A organização está buscando candidaturas para um presidente independente para liderar um conselho de 17 membros, um aumento em relação aos sete atuais, enquanto se prepara para implementar o Padrão de Mineração Consolidado, o Processo de Garantia e a Política de Reivindicações em 2026. A Diretora Executiva, Michèle Brülhart, declarou: "O presidente independente desempenhará um papel fundamental para manter a integridade da Copper Mark e garantir que continuemos a impulsionar melhorias de desempenho em todas as cadeias de valor de minerais e metais."

Fundada em 2019, a Copper Mark avalia e certifica de forma independente produtores de cobre, molibdênio, níquel e zinco por seu desempenho ambiental, social e de governança (ESG). Aproximadamente 40% da produção global de cobre se origina de locais certificados pela Copper Mark.
A iniciativa atende às crescentes demandas de governos, fabricantes e investidores por maior rastreabilidade e evidências de produção responsável na cadeia de suprimentos da transição energética. Esse interesse se alinha às projeções de aumento da demanda por cobre e oferta restrita, influenciando a dinâmica do mercado.

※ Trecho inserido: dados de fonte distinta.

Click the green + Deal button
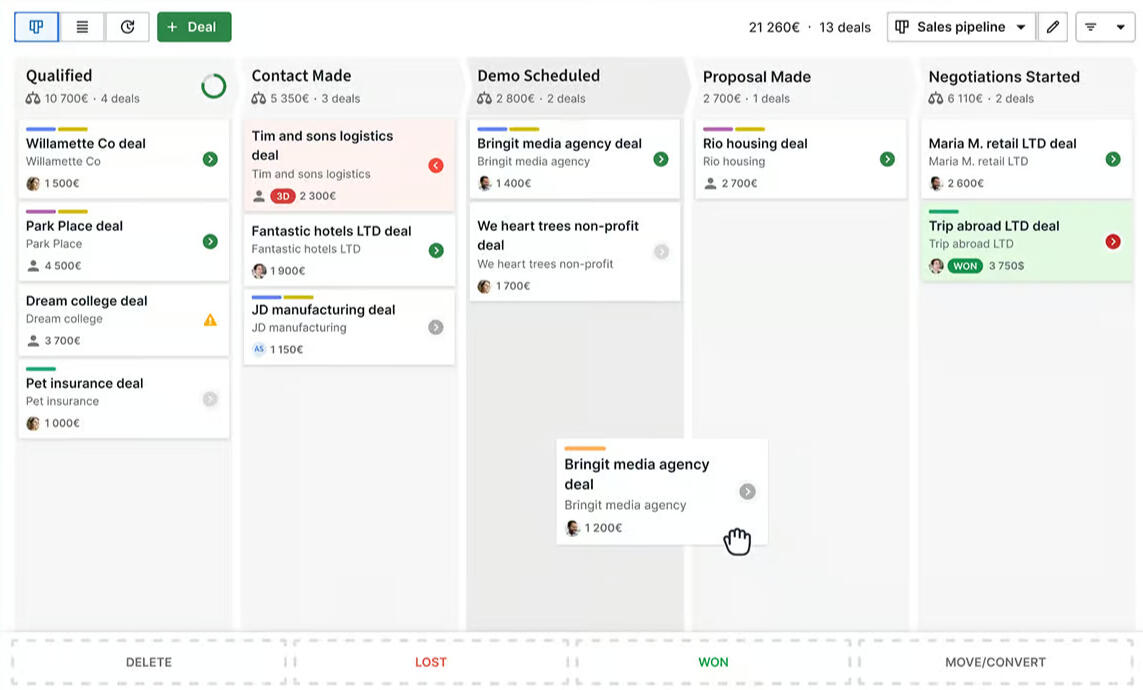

A Copper Mark está colaborando com o World Gold Council, o International Council on Mining and Metals e a Mining Association of Canada, todos sediados em Londres, para desenvolver a Consolidated Mining Standards Initiative (CMSI), com lançamento previsto para o próximo ano. A CMSI visa criar uma referência global que simplifique as práticas de mineração responsável em diversas regiões e commodities, reduzindo a necessidade de múltiplas auditorias por meio da implementação de um processo único e coeso.
Diversas empresas importantes obtiveram a acreditação Copper Mark. A Freeport-McMoRan (NYSE: FCX) é reconhecida por sua operação em Grasberg, na Indonésia. A Anglo American (LSE: AAL; JSE: AGL) possui certificações para suas unidades em Los Bronces, El Soldado e Chagres, no Chile, enquanto a Teck Resources (TSX: TECK.A, TECK.B; NYSE: TECK) é acreditada para sua mina de cobre Highland Valley, na Colúmbia Britânica. A Capstone Copper (TSX: CS; ASX: CSC) obteve o status "Premiada" por suas minas de Mantoverde e Mantos Blancos, no Chile. A Aurubis possui a certificação para sua unidade de fundição e refino de Olen, na Bélgica, e a Boliden detém o status "Premiada" por sua fundição de Rönnskär, na Suécia.
O CMSI introduz mudanças na governança, identidade organizacional e escopo operacional. O conselho expandido incluirá representantes dos setores comercial e não comercial das cadeias de valor de mineração e downstream, garantindo a independência de grupos específicos de commodities.
O desenvolvimento do CMSI incorporou a contribuição do público, com uma sessão de consulta recente coletando feedback sobre a norma, o processo de garantia e a política de reivindicações. Uma rodada final de webinars públicos, com diferentes fusos horários, está agendada para 17 de novembro de 2025, para refinar ainda mais a iniciativa.
Ao unificar padrões e aprimorar a supervisão, a Copper Mark visa promover práticas sustentáveis em todas as cadeias globais de fornecimento de metais, apoiando o papel da indústria no atendimento responsável às futuras demandas de recursos.